Первой попыткой выбиться из нищеты была пьеса «Моя фирма», и хотя спектакль через две недели сняли и пресекалась возможность делать что-то для театра, Сима и Элька тут же стали писать сценарий — «Мичман Панин». По материалам воспоминаний старого большевика Панюшкина, напечатанным в «Новом мире». Это очень быстро и хорошо у них пошло, и режиссер Миша Швейцер — из нового поколения пришедших тогда послевоенных режиссеров, но уже имевший некоторое имя, потому что сделал с Тендряковым успешный фильм, — взялся ставить это дело.
Типичные дела новой кинематографической волны: они вернулись к извечной теме нашего кино, а именно историко-революционной, но попытались трактовать ее совсем в другом духе — с юмором, с темпом, сделать из этого приключенческую историю. И так, веселясь, и писали.
Там была очень смешная вставная новелла, как мичман Панин кутит в Париже, и когда сценарий утверждал худсовет, то им эта вольность, которая и составила потом главный успех фильма, сильно не понравилась. Предстояло еще одно заседание, и Миша Швейцер позвонил нам вечером накануне и сказал: ребята, я вас защищать не буду, я откажусь, я боюсь. Ну, это было крушение всех надежд. Потому что Симе и Эльке казалось, что они написали очень хороший сценарий.

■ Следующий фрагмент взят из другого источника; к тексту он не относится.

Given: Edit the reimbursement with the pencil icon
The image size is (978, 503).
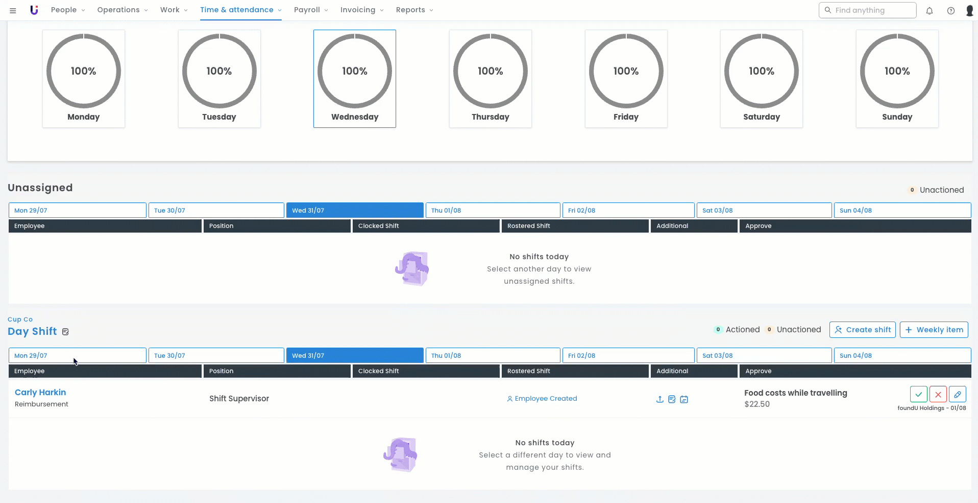Looking at the screenshot, I should coord(957,394).
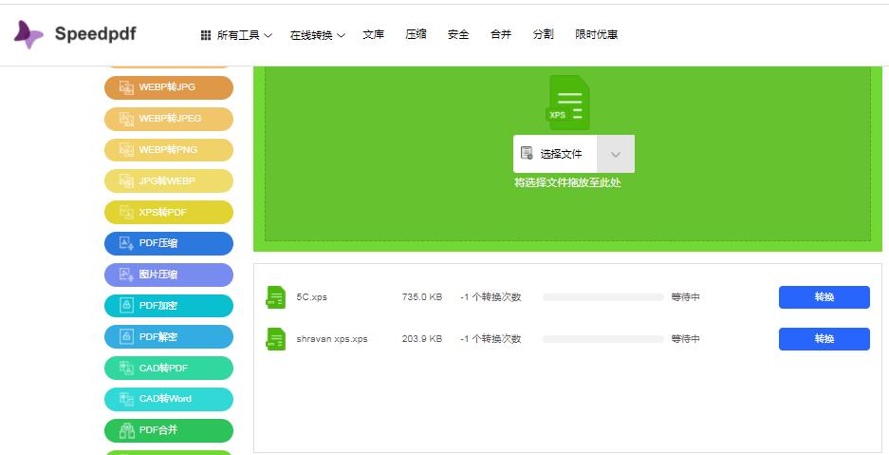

И вот о том, как много можно сделать для другого человека. К нам в тот вечер пришел Володя Тендряков. И Сима ему говорит: знаешь, Миша завтра на худсовете откажется, не будет защищать «Мичмана Панина». Володя вскипел: как это откажется? А ну-ка я сейчас ему позвоню. И позвонил и сказал: Миша, если ты завтра не будешь это защищать и не будешь говорить «или это, или ничего», если ты не постоишь за «Мичмана Панина», я с тобой больше не здороваюсь. Забудь, что мы знакомы. А Тендряков был тогда фигура очень, так сказать, привлекательная, воплощающая совесть, честь. Да Мише и самому, наверное, не хотелось… В общем, на этом худсовете Миша Швейцер защитил «Мичмана Панина». И фильм был снят.

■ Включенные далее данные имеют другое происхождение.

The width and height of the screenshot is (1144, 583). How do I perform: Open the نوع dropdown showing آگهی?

И сразу пришли и кое-какие деньги, и кое-какая слава, потому что это сочли фильмом нового типа, «открывающим новые горизонты».
А я вот никак не могла начать работать. Я преподавала по-прежнему в ВОКСе, но это была почасовая оплата, копейки, а главное, мне, естественно, хотелось начать работать по-настоящему. В «Детгизе» заведовал отделом переводной литературы мой товарищ Боря Грибанов. Он говорил: Лиля, как хочешь, но у нас сейчас очень следят, чтобы евреев был определенный процент, поэтому я тебе французского перевода дать не могу, французских переводчиков очень много. Вот скандинавский — да, ты же занимаешься скандинавской литературой, давай ищи, ведь скандинавских переводчиков нет, и я буду чист перед начальством.